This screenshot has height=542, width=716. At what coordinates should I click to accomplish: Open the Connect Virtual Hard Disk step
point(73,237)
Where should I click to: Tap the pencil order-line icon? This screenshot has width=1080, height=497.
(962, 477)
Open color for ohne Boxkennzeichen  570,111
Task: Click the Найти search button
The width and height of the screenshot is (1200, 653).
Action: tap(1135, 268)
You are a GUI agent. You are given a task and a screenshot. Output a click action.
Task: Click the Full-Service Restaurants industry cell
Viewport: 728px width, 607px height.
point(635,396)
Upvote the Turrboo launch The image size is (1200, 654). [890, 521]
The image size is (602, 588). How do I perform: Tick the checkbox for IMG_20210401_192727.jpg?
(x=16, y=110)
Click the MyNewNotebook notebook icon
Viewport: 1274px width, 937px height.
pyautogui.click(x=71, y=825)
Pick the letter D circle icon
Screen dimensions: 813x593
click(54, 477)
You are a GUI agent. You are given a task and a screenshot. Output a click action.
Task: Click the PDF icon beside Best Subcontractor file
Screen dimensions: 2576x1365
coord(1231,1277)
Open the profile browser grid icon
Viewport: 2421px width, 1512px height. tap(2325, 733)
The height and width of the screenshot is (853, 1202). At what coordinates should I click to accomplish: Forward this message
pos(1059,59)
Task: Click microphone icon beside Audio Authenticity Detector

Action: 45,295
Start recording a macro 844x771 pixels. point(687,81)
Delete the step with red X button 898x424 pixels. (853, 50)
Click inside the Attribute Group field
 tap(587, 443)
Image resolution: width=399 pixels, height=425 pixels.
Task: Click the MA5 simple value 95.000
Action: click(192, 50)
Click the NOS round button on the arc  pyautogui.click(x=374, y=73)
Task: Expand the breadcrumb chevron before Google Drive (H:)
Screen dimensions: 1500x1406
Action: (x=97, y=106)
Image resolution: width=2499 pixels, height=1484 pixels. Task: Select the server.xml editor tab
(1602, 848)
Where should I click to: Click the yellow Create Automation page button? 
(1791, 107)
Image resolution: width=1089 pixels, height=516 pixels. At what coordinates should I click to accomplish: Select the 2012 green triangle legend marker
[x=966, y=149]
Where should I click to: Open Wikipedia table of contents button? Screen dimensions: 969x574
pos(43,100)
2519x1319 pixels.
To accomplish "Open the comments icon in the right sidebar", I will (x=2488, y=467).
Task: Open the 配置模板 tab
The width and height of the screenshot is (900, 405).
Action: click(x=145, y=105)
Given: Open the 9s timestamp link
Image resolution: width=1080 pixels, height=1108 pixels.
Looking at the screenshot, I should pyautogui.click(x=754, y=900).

────────────────

### INSTRUCTIONS TO FOLLOW
Copy the stretch of the data from the line containing "Task: Expand the" through the end of the data, keeping every line exactly the same.

### ANSWER
Task: Expand the breadcrumb chevron before Google Drive (H:)
Screen dimensions: 1500x1406
Action: (x=97, y=106)
Image resolution: width=2499 pixels, height=1484 pixels. Task: Select the server.xml editor tab
(1602, 848)
Where should I click to: Click the yellow Create Automation page button? 
(1791, 107)
Image resolution: width=1089 pixels, height=516 pixels. At what coordinates should I click to accomplish: Select the 2012 green triangle legend marker
[x=966, y=149]
Where should I click to: Open Wikipedia table of contents button? Screen dimensions: 969x574
pos(43,100)
2519x1319 pixels.
To accomplish "Open the comments icon in the right sidebar", I will (x=2488, y=467).
Task: Open the 配置模板 tab
The width and height of the screenshot is (900, 405).
Action: click(x=145, y=105)
Given: Open the 9s timestamp link
Image resolution: width=1080 pixels, height=1108 pixels.
Looking at the screenshot, I should pyautogui.click(x=754, y=900).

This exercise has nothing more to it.